### WORK TO COMPLETE
Rewrite the rows starting at the line that contains "This screenshot has width=399, height=884." and ending at the line that contains "click(370, 351)", with "screenshot" replaced by "image" and nothing else altered. Omit the pictures from your answer.

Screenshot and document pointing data
════════════════
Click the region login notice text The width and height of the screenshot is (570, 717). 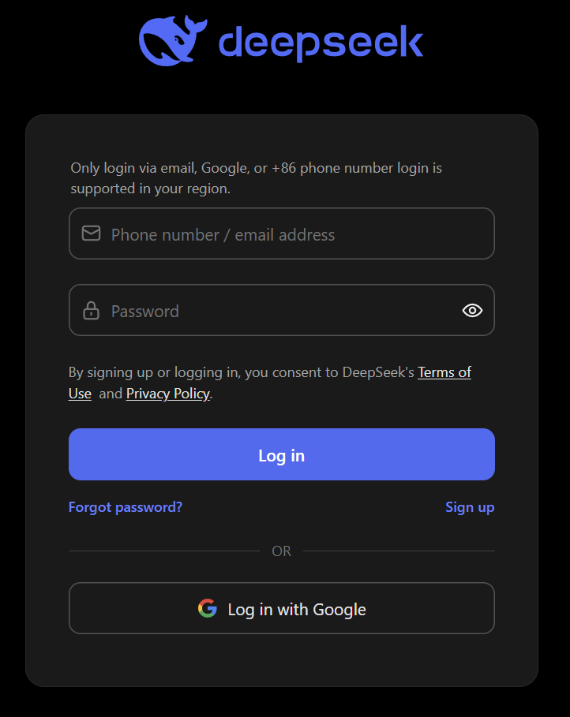coord(256,178)
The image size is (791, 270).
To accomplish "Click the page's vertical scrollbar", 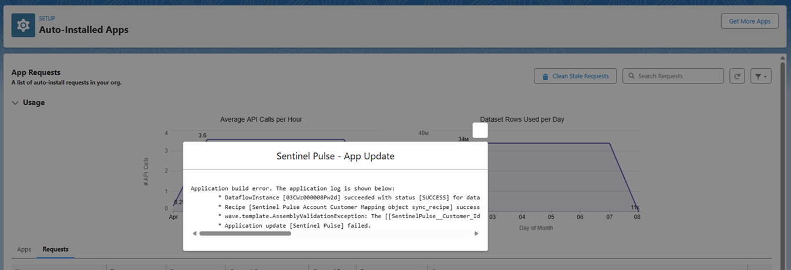I will click(x=782, y=165).
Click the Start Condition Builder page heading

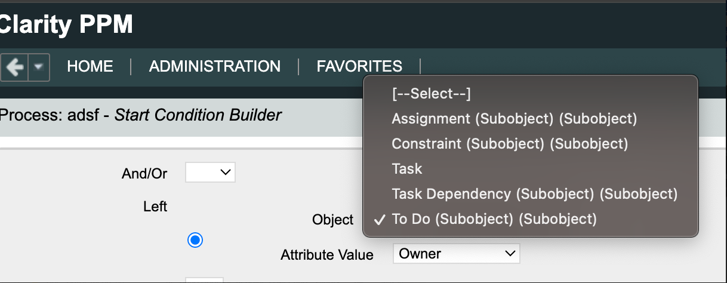click(198, 115)
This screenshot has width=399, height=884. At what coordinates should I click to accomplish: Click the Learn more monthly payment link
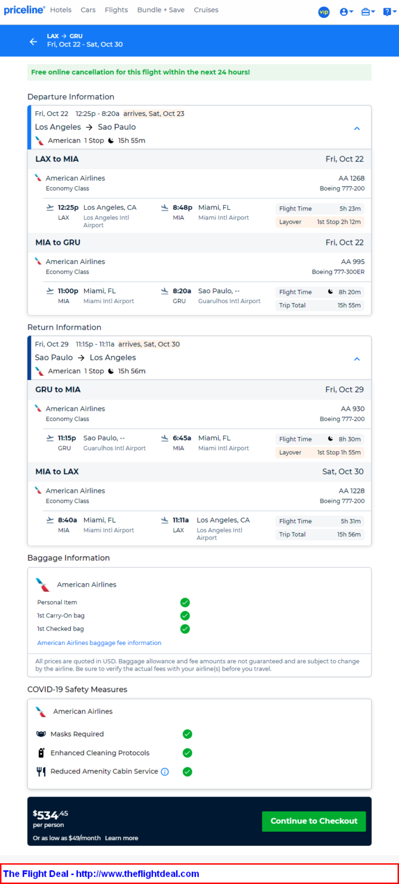point(121,838)
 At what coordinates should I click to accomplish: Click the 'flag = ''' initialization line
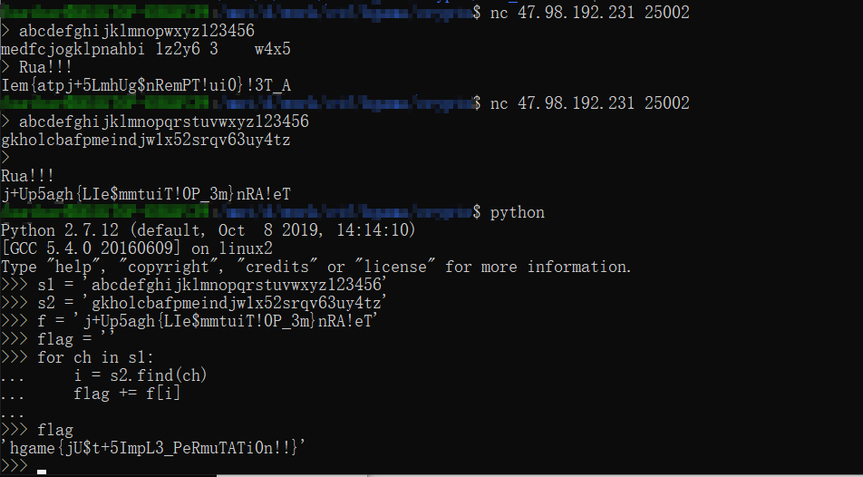58,339
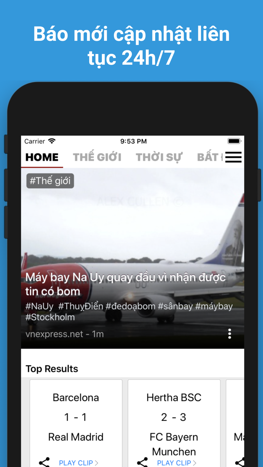Share the Barcelona vs Real Madrid result

point(44,462)
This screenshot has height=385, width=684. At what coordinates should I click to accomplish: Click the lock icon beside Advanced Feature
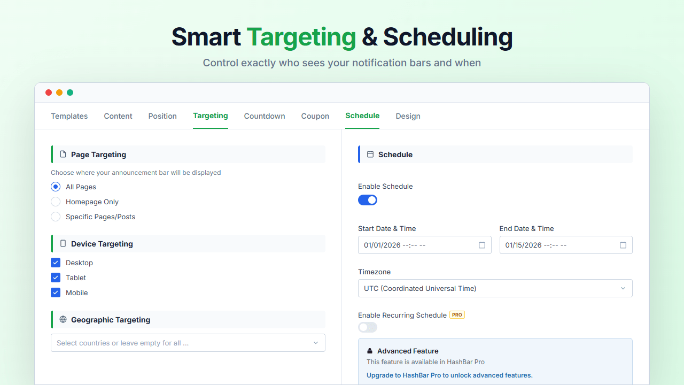click(370, 351)
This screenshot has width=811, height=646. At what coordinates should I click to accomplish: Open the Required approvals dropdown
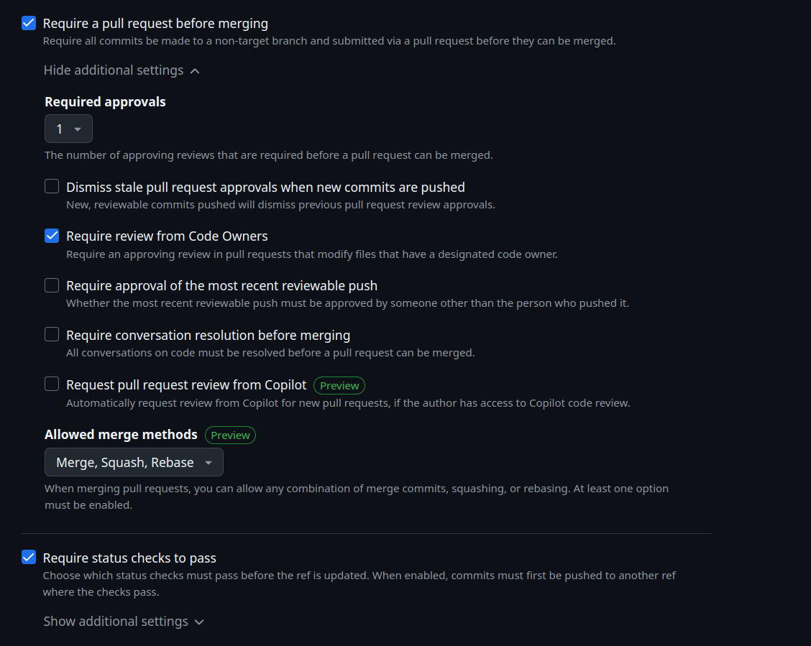coord(68,129)
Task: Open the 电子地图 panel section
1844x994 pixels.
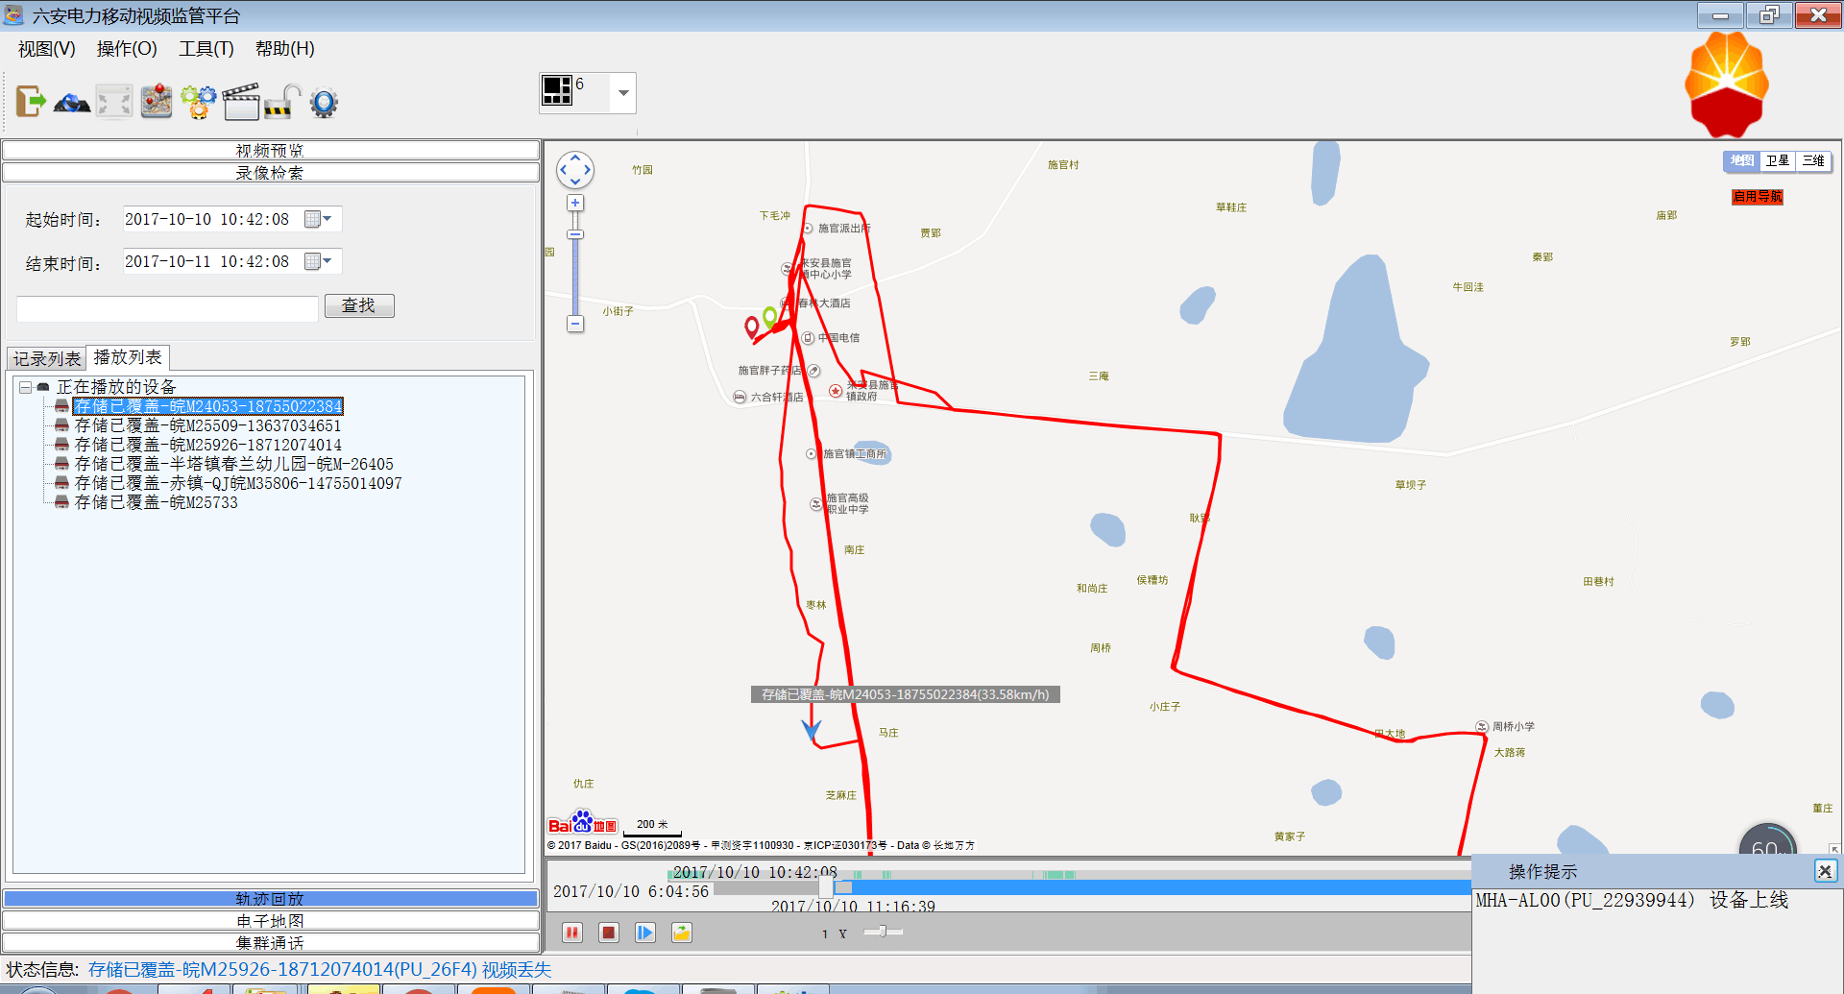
════════════════
### SOLUTION TO THIS TASK
This image has width=399, height=884. At what coordinates should I click to accomplish: Click the Learn more monthly payment link
point(121,838)
 At what coordinates should I click to accomplish: Click the 'flag = ''' initialization line
58,339
Share the Barcelona vs Real Madrid result

point(44,462)
This image has height=385, width=684. At what coordinates should I click to accomplish: Click the lock icon beside Advanced Feature
click(370, 351)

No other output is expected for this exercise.